Cotidiano

Líder do Psol diz que classe dominante não quer impeachment

Para ela, a saída da presidente não interesse ao mercado financeiro

Cascavel – Acusada de ser populista e radical, a ex-candidata a presidente pelo Psol, Luciana Genro, não se incomoda com os rótulos dos adversários. Ao contrário, sente-se bastante confortável quando questionada sobre a atual conjuntura da política e da economia brasileira.

Para ela, a classe dominante não quer o impeachment da presidente Dilma, a qual, segundo Luciana, governa o País sem credibilidade e força.

Luciana Genro, que é dirigente nacional do Psol, esteve em Cascavel, onde participou de uma palestra na Unioeste na sexta-feira (28) e no sábado (30) abriu a 3ª Parada em favor da Diversidade, no centro da cidade.

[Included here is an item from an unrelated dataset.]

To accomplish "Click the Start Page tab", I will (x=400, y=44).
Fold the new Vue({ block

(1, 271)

Em entrevista concedida na sexta-feira no Hotel Querência, Luciana Genro defendeu uma mudança radical no modelo econômico do País e disse que o impeachment da presidente Dilma Rousseff (PT) não é a solução para superar a atual crise.

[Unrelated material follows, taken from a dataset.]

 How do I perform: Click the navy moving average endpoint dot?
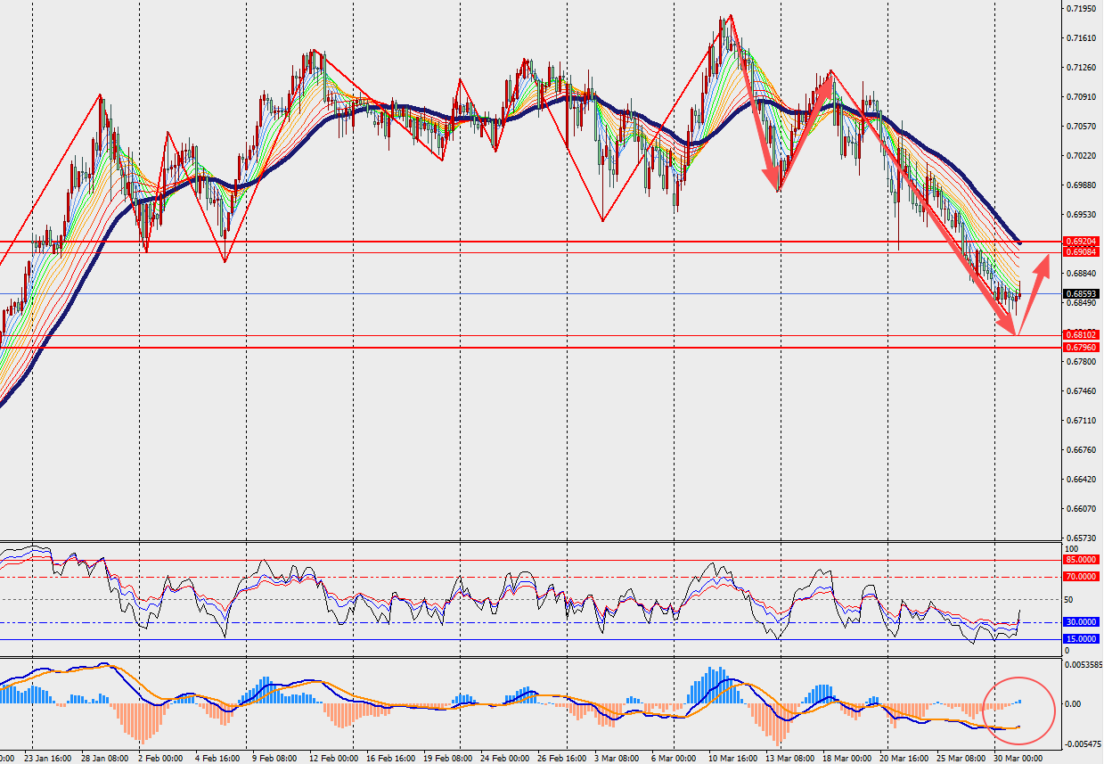(x=1019, y=242)
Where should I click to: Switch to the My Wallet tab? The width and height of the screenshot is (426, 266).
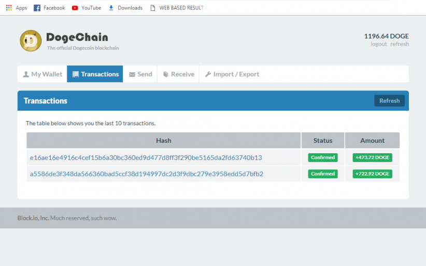42,74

O pedido de afastamento da presidente está sendo articulado, sobretudo, pela oposição ao governo petista.

“Eu não vejo o impeachment como uma solução para resolver os problemas. Eu também não vejo que o Michel Temer (vice-presidente) possa melhorar e muito menos o Aécio Neves”, disse.

Para ela, a classe dominante, representada pela burguesia, não quer o impeachment de Dilma.

“Nos últimos dias alguns dos principais representantes da burguesia vieram a público declarar-se contra o impeachment de Dilma, confirmando o que eu e outros dirigentes do Psol temos afirmado. A classe dominante quer um governo fraco para garantir os seus direitos e seus lucros”, ressaltou.

Em sua fala, Luciana se refere, sobretudo, aos banqueiros que agora se manifestam que “não há motivos para tirar Dilma do cargo”.

“Não é de causar surpresa, visto que os bancos, apesar da crise, têm aumentado seus lucros e, como sempre, ficado de fora de qualquer medida de ajuste. A burguesia está bem servida e quer que o governo leve adiante o ajuste nas costas do povo”.

Diante da insistência dos governistas em tentar atrair o Psol para uma frente contra um suposto golpe, Luciana afirmou que o único caminho para conter o crescimento da direita e do PSDB é construindo um terceiro campo, nas lutas por emprego, salário, moradia e contra o ajuste da política econômica do governo federal,

A dirigente nacional do Psol defendeu uma mudança radical na política econômica nacional para superar a atual crise. Nesse caso, o partido quer a convocação de uma Assembleia Constituinte, a qual seja capaz de refundar as instituições da República e aproximá-las dos anseios populares.